* TEXT SECTION *
════════════════

Deb Jeffries will bring the accelerated pace of triage to an Oct. 1 Fast Track session about the principles of pediatric triage.
“Many nurses are anxious when it comes to accurately assessing children, particularly in the triage area, when you sometimes have only seconds to make your assessment,” said Jeffries, a nursing content specialist for ENA. “We will discuss what things you can identify quickly to be able to make safe decisions on your immediate interventions.”
The half-hour rapid-fire session, “What’s Under That Blanket?! Tips, Tricks and Pearls of Pediatric Triage,” will begin at 5:30 p.m. in the Four Seasons Ballroom and will be livestreamed for Emergency Nursing 2022 attendees with Digital Access.
Jeffries, co-author of the recent book “Rapid Access Guide for Pediatric Emergencies,” will review the steps for initial assessment when pediatric patients arrive in the ED and explain why having a systematic approach helps the overall assessment process.
“It has to begin with visualizing every pediatric patient on arrival,” she said. “That can be problematic depending on physical plant concerns, staffing issues and so forth, but that’s one non-negotiable element when it comes to pediatric triage. We have to be able to look at them.”
Emergency nurses also must understand and be able to identify potential red flags that may show up during a primary assessment. Life-threatening red flags must be recognized quickly.
Her focus will be on best practices in pediatric triage, which don’t always line up with common practice.

════════════════

* SOURCE MATERIAL *

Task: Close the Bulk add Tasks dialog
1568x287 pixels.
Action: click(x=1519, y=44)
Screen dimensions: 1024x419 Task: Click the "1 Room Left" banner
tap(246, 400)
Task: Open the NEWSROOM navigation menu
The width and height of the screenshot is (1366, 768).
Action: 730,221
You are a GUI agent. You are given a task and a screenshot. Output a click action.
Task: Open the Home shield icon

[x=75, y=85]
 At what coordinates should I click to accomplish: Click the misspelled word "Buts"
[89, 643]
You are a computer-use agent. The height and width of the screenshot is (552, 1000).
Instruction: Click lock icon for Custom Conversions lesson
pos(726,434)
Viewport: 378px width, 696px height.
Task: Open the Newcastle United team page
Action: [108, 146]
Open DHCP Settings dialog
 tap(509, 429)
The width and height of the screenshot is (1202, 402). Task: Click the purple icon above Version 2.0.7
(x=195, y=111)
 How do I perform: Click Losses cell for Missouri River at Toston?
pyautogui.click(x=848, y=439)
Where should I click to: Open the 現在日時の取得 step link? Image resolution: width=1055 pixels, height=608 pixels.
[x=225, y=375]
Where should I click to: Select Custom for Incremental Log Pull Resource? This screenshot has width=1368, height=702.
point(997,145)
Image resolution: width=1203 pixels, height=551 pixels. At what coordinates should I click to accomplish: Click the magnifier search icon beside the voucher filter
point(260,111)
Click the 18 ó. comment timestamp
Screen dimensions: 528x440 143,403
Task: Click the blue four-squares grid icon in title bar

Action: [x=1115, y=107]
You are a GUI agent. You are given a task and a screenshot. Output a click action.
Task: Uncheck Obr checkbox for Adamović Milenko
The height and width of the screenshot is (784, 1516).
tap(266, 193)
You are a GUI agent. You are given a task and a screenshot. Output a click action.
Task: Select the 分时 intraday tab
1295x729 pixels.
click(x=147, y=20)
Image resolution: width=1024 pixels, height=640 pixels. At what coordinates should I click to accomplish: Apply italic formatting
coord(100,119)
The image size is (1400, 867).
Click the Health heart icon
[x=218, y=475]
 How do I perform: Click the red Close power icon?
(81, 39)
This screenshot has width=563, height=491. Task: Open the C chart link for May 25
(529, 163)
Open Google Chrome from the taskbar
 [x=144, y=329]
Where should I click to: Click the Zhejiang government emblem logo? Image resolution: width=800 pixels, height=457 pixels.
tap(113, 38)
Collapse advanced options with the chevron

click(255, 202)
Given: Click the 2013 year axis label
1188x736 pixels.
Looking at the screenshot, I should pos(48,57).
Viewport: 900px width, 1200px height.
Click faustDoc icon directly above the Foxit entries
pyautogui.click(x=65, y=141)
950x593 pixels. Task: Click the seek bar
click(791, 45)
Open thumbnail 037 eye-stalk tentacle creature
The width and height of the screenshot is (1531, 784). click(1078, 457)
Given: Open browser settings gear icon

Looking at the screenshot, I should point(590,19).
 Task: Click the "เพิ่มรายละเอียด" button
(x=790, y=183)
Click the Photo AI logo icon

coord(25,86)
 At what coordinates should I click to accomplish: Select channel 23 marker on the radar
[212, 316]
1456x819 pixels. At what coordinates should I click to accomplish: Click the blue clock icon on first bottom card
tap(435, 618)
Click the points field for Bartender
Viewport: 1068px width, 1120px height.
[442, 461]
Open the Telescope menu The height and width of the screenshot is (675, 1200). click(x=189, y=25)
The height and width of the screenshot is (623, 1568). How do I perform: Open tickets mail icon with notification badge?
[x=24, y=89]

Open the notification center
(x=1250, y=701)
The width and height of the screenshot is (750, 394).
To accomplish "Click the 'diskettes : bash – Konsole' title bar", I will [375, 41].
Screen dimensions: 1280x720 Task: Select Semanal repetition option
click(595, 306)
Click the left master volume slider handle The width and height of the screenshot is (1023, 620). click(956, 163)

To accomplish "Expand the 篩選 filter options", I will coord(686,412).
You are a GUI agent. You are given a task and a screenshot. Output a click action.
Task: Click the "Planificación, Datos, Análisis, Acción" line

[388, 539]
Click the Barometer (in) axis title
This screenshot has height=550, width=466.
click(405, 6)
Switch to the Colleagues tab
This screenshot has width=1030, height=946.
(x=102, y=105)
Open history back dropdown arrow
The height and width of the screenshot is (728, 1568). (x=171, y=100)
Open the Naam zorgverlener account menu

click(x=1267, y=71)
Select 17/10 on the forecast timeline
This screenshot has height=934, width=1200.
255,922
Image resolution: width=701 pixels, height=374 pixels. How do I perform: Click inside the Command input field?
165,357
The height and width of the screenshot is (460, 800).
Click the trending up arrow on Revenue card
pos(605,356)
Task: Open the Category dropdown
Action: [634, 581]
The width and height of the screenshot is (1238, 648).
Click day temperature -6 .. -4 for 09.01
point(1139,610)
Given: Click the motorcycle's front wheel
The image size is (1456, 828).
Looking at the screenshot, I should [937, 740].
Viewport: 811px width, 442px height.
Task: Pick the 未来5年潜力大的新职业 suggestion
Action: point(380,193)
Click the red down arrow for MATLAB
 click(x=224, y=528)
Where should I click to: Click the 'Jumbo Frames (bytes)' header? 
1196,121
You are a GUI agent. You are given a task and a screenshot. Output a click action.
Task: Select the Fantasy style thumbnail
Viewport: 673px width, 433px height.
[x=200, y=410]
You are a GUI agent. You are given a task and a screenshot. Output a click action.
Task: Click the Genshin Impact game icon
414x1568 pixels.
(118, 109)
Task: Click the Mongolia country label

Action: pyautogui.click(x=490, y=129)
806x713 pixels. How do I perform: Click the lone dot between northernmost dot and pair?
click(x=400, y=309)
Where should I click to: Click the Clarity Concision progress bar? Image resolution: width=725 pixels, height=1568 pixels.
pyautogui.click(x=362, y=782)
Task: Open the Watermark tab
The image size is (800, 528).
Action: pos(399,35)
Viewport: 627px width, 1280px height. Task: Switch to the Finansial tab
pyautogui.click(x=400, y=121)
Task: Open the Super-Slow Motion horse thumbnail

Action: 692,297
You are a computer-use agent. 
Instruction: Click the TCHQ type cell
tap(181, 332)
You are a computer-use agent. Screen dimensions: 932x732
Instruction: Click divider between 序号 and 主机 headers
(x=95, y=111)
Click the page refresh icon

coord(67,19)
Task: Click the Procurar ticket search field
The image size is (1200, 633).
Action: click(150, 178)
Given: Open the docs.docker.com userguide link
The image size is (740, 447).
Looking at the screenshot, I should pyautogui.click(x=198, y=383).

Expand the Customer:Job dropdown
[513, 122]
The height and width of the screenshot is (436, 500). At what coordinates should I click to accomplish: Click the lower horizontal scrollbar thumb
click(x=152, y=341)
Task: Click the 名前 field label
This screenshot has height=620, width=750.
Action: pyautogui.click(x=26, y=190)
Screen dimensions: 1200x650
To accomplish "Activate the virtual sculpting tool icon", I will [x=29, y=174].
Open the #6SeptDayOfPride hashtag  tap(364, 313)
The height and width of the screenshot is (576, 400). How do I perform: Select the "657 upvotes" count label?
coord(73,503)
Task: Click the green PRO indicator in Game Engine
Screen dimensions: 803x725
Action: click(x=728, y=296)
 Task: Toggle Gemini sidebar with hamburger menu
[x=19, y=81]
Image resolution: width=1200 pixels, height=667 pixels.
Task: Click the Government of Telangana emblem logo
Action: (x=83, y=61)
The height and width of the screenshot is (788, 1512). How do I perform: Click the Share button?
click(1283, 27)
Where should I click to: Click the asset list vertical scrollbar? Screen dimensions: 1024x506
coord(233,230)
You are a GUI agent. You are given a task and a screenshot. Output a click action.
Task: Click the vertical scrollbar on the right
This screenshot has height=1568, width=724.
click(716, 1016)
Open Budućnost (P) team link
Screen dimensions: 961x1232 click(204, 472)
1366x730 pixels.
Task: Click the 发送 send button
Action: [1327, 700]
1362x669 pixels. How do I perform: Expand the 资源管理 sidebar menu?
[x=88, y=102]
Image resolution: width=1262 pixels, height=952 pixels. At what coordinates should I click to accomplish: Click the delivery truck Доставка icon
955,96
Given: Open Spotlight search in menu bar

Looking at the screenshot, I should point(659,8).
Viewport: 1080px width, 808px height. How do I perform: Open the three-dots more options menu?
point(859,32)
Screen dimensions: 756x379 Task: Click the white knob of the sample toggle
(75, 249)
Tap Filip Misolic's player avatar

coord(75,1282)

════════════════

* WHAT YOU ARE ASKED TO DO *
In the pediatric triage article, copy the stretch from "Jeffries, co-author of" through "with common practice.", changing "red flags" to "warning signs".

* REPLY *
Jeffries, co-author of the recent book “Rapid Access Guide for Pediatric Emergencies,” will review the steps for initial assessment when pediatric patients arrive in the ED and explain why having a systematic approach helps the overall assessment process.
“It has to begin with visualizing every pediatric patient on arrival,” she said. “That can be problematic depending on physical plant concerns, staffing issues and so forth, but that’s one non-negotiable element when it comes to pediatric triage. We have to be able to look at them.”
Emergency nurses also must understand and be able to identify potential warning signs that may show up during a primary assessment. Life-threatening warning signs must be recognized quickly.
Her focus will be on best practices in pediatric triage, which don’t always line up with common practice.